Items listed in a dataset

+ + + +

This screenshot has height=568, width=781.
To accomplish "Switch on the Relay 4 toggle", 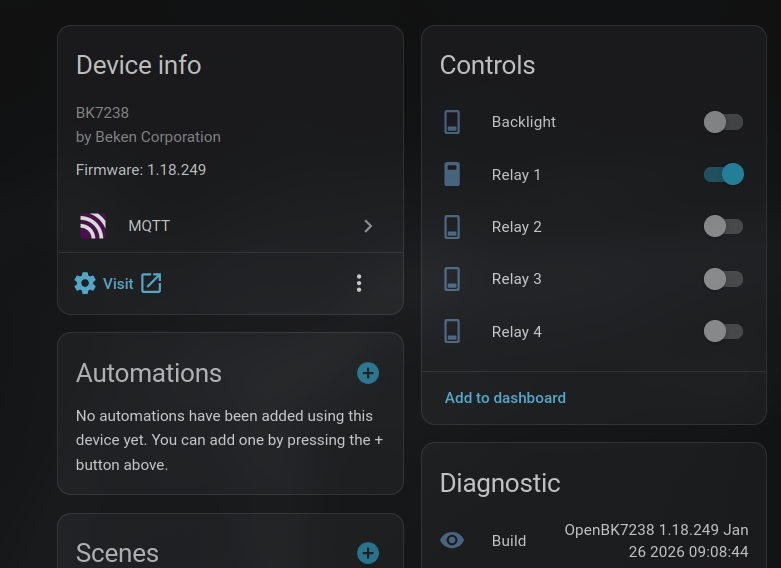I will 723,331.
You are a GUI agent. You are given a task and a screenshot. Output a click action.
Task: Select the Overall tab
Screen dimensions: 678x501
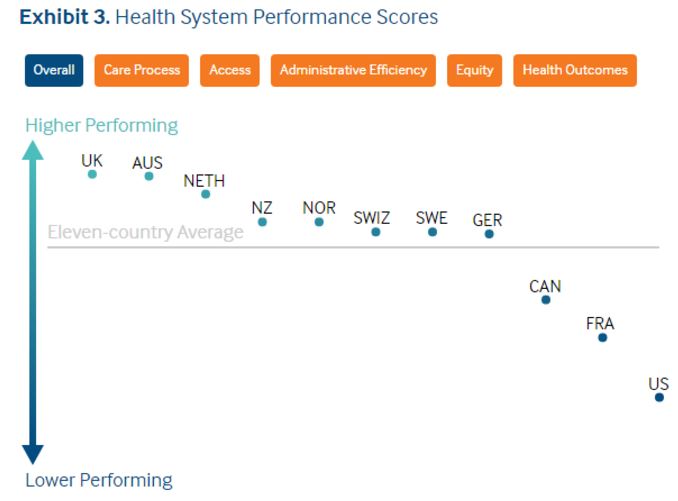(54, 70)
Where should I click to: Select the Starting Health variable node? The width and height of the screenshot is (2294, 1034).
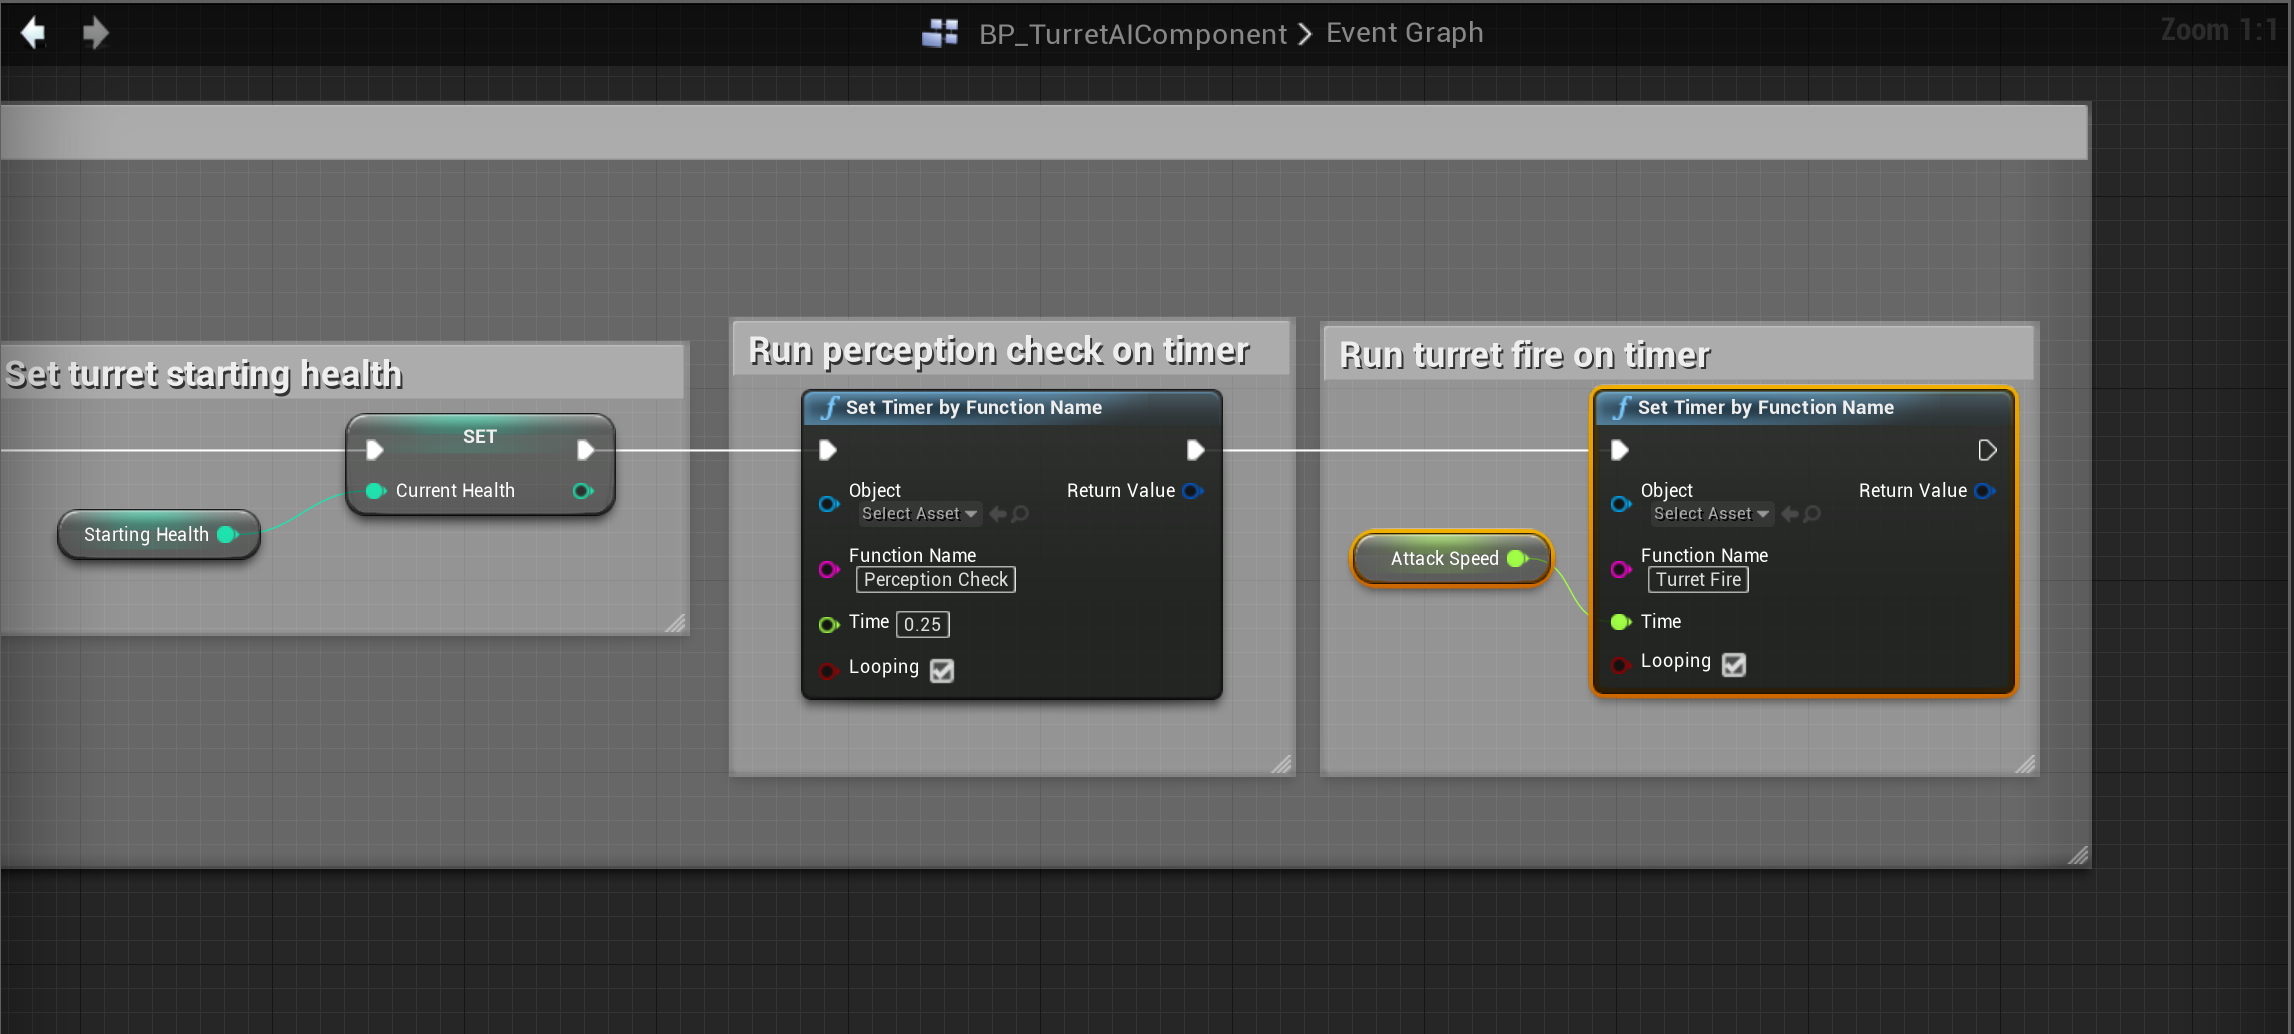[145, 535]
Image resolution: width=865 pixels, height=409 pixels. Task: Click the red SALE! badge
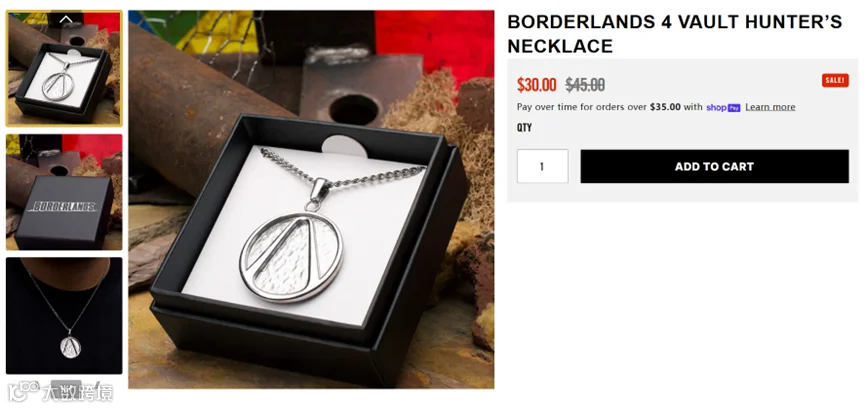pos(835,81)
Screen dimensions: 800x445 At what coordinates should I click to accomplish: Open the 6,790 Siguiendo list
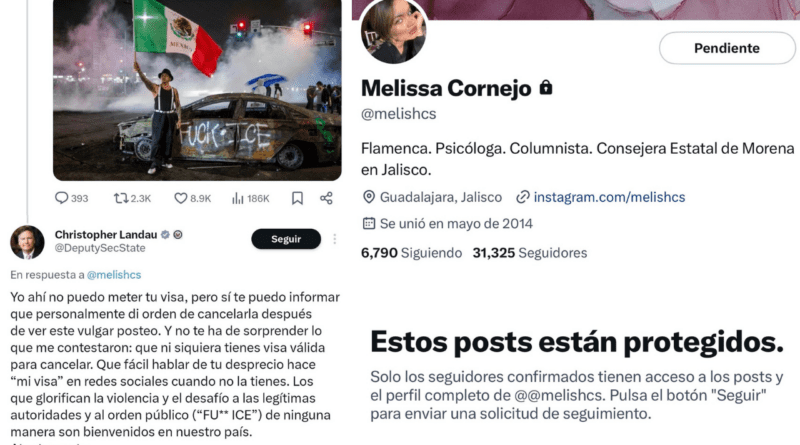(411, 253)
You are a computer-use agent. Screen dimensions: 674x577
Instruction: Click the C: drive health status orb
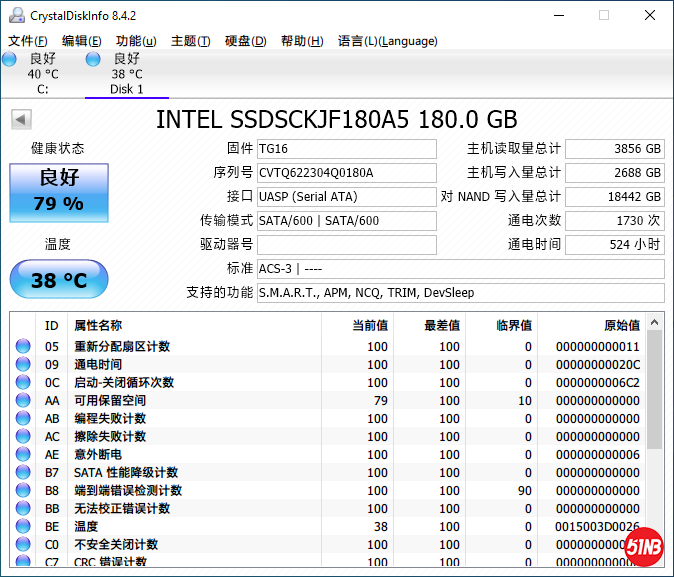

+ + + +

EXERCISE >> Copy the entries above exactly from the line with "Screen dimensions: 678x501" down to their last line, both ends included. Do not copy any pictures.

ANSWER SPACE >>
Screen dimensions: 678x501
(54, 70)
Where should I click to: Select the Starting Health variable node? The width and height of the screenshot is (2294, 1034).
[145, 535]
Image resolution: width=865 pixels, height=409 pixels. Task: Click the red SALE! badge
pos(835,81)
Screen dimensions: 800x445 At what coordinates should I click to accomplish: Open the 6,790 Siguiendo list
(411, 253)
You are a computer-use agent. Screen dimensions: 674x577
Instruction: Click the C: drive health status orb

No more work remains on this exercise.